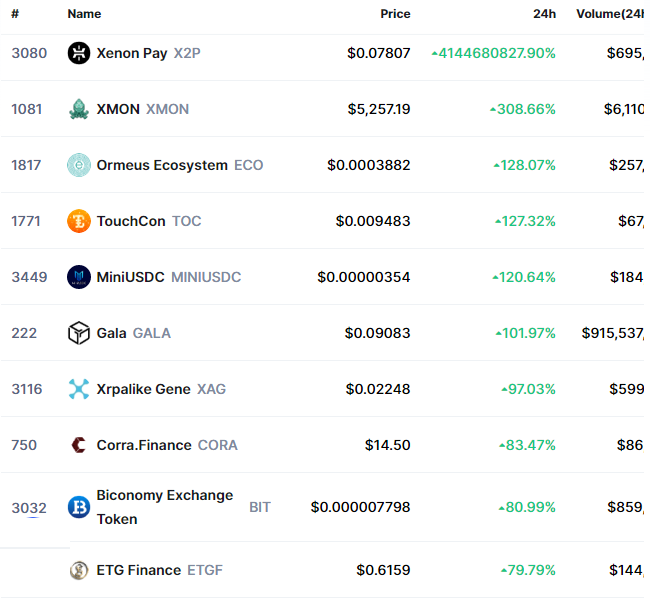Click the Biconomy Exchange Token B icon
The image size is (650, 598).
(79, 507)
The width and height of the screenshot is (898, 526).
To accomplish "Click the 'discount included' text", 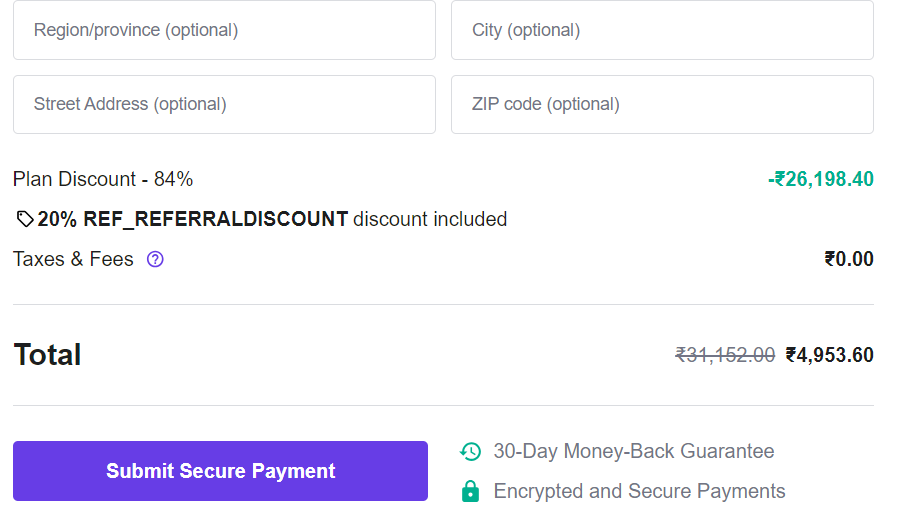I will [x=430, y=219].
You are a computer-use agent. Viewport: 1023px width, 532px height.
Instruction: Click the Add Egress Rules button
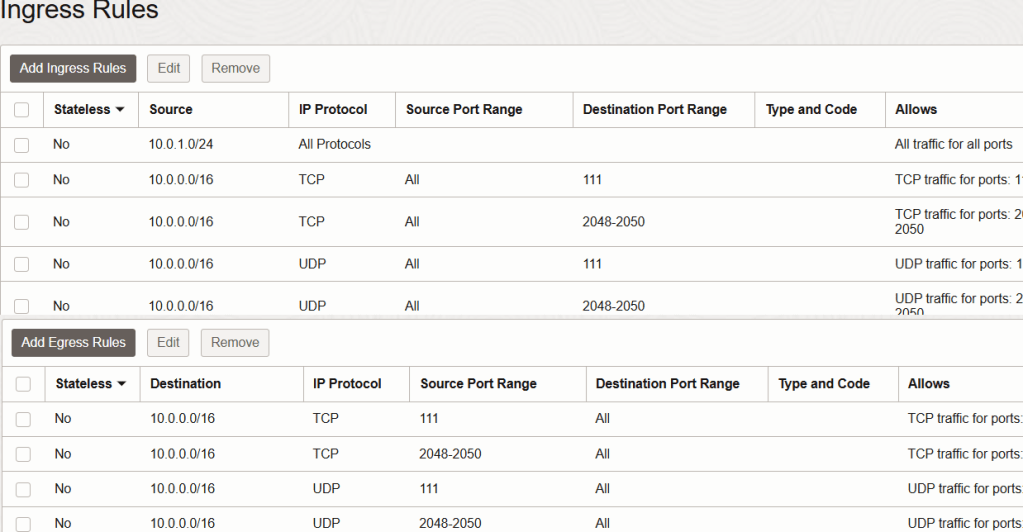coord(74,342)
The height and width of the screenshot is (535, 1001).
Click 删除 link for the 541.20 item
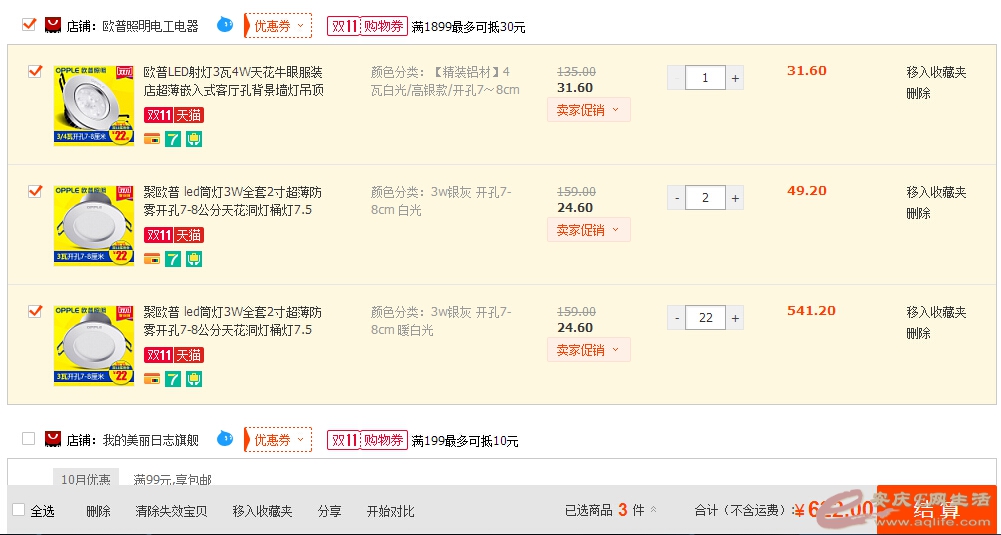[x=918, y=333]
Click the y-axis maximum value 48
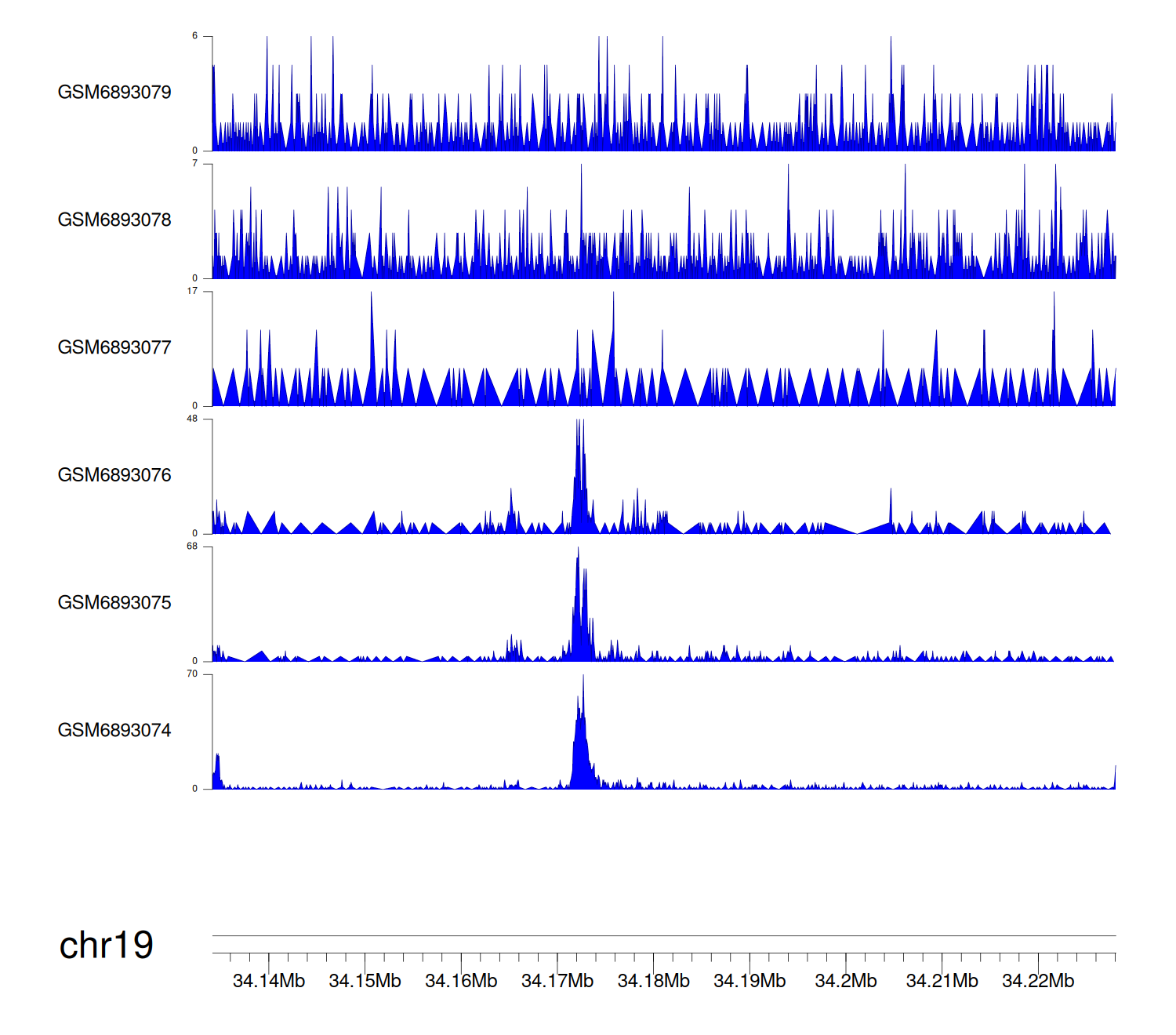This screenshot has height=1035, width=1176. (x=192, y=419)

=====

EXERCISE INSTRUCTIONS.
Transcribe every line from the one with "The height and" to the last line of the records above, exactly, excluding pictures.

WRITTEN RESPONSE.
The height and width of the screenshot is (535, 1001).
Click 删除 link for the 541.20 item
[x=918, y=333]
Click the y-axis maximum value 48
This screenshot has height=1035, width=1176. (x=192, y=419)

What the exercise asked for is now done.